Ben Wallace, who wasn’t even named in the December question, comes top in this survey. He has 119 votes and is on 16 per cent.
Penny Mordaunt is second by only a sliver. She has 117 votes and is on the same percentage.
The Defence Secretary has topped our Cabinet League Table since February, so that he also leads our Next Leader Survey is perhaps unsurprising.
Mordaunt’s second place, above seven Cabinet members, is more startling.
It’s very hard for a non-Cabinet Minister to gain the profile of a Cabinet Minister – or of a prominent backbencher either, who will be free to say what he thinks.
But the Trade Minister is somehow managing a bit of both.
She makes no pretence of having backed Boris Johnson in the recent leadership ballot, operates in the Government as a semi-independent, and has a way of pushing populist buttons – on tax cuts, for example.
The Prime Minister may not be in a strong enough position to fire her, and either way she is making hay while the sun shines.
Truss is third with 14 per cent. It may be that the association of the top Cabinet members with Johnson is tarnishing their brand among some members of the panel.
On the other hand, 39 panel members have refused to answer the question.
This is a higher refusenik total than elsewhere in the survey, and these will be the Prime Ministerial loyalists – believing that there is no vacancy and that the question is premature.
Accordingly, the Times reports that Johnson has found replacements: Nadhim Zahawi as Chancellor, Steve Barclay as Health Secretary and Michelle Donelan as Education Secretary.
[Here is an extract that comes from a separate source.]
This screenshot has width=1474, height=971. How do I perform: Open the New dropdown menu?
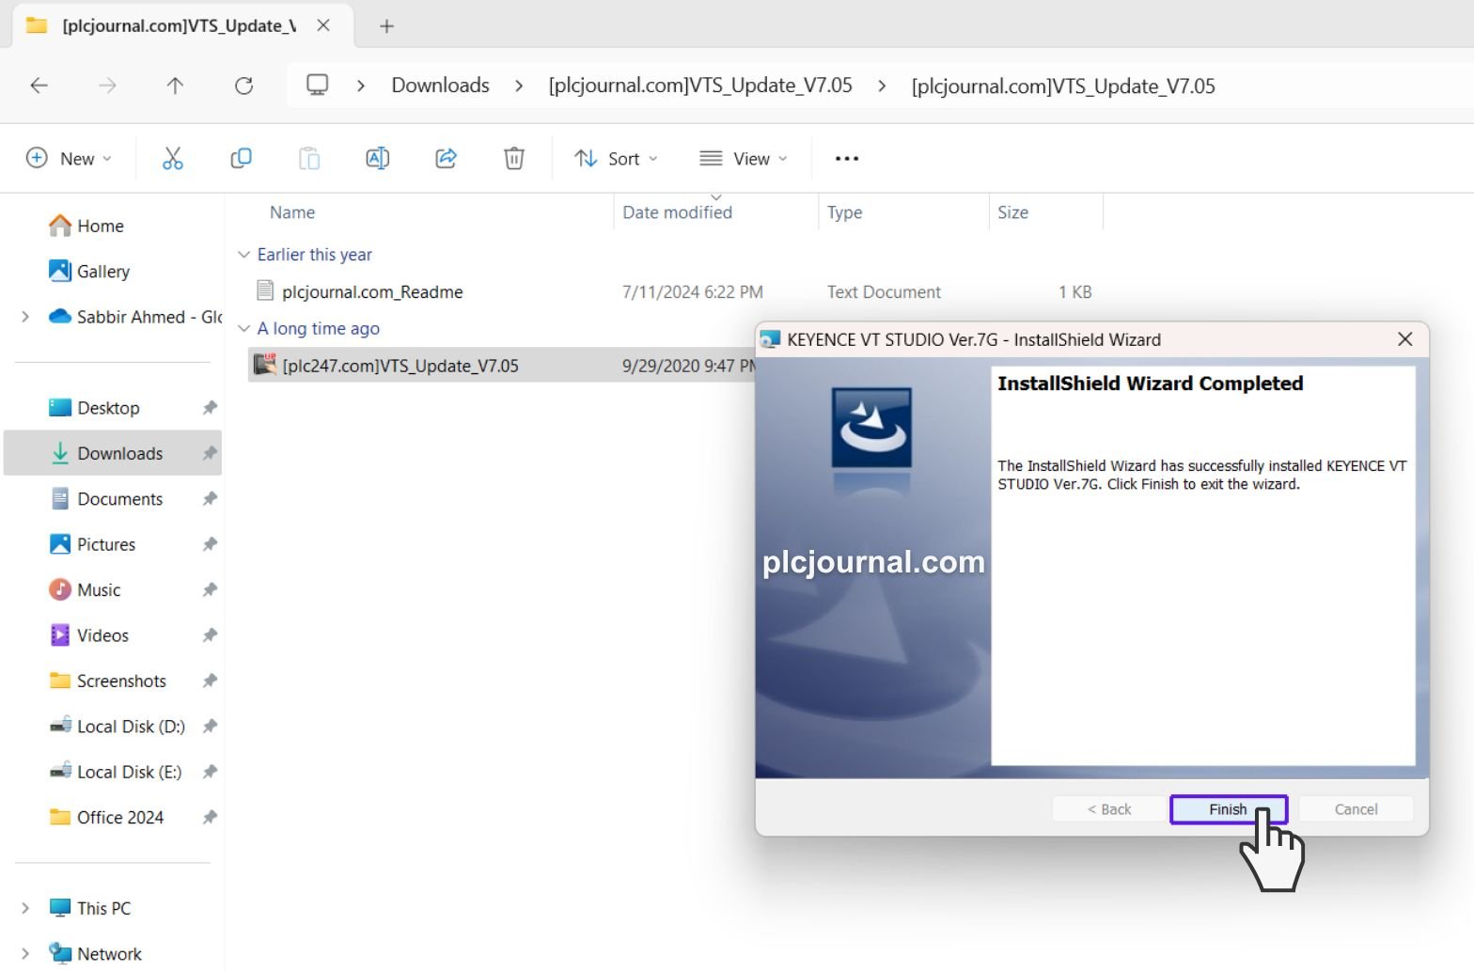click(69, 159)
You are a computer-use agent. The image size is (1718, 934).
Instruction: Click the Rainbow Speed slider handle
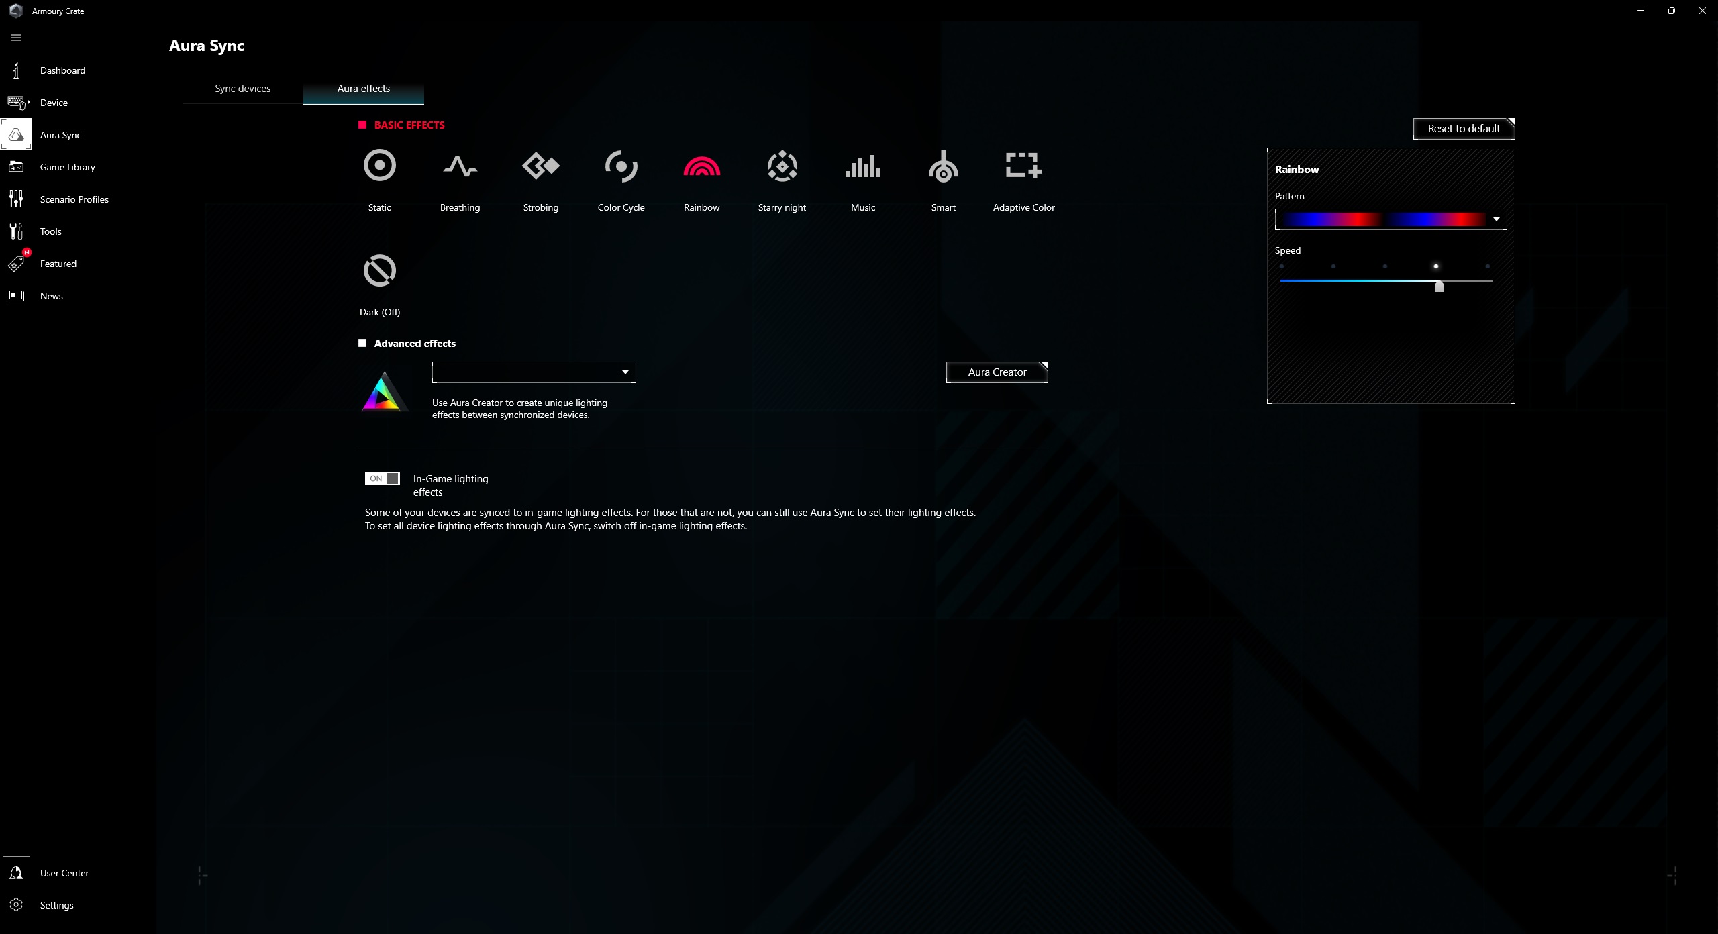pos(1439,287)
The knives are very much out. Johnson appeared to be trying to position Liz Truss as his successor, which is logical since she’s the most likely to make Johnson look good by comparison. But the worm may finally have turned:
Just seen a tweet saying Johnson wants to makes Liz Truss chancellor, and it’s utterly fucking staggering how a person with all the personality of a well-used bog brush and the intelligence of a half-eaten bag of chips can fail upwards so repeatedly, and to such dizzying heights.
— Fancy Brenda 🏳️🌈🏳️⚧️ (they/them) (@SpillerOfTea) July 5, 2022
#r4today Nadhim Zahawi didn’t ‘agree to be promoted to Chancellor’. Boris Johnson wanted Liz Truss but Zahawi threatened to resign if he didn’t get the gig! Effectively securing a promotion by blackmailing a Prime Minister so weak he can’t even choose his own Cabinet!
— Stephen McBarron (@ambridge2020) July 6, 2022
Ben Wallace and Liz Truss currently keeping their heads so low they're at risk of going full ostrich.
Both are clearly hopeful of pinching the Johnson rump vote in a leadership battle. If they sniff the wind has entirely turned they'll jump.
— John Bull (@garius) July 6, 2022
Liz Truss has made a grave error standing 100% with Boris Johnson,
She will now never be leader.
— MimiJ (@MimiJ9) July 5, 2022
Maybe I’m missing something, but Theresa May looks better than the choices on offer.
1 One of many examples. Boris and his Brexiteering allies took almost no interest in what Brexit would mean in practice, above all for traders. Had the Tories operated responsibly, they would have made considerable effort in preparing businesses for the upcoming major changes and provided them with considerable assistance, at a minimum detailed guides and help lines. But that sort of preparation would have been contrary to the “Glorious Brexit” narrative.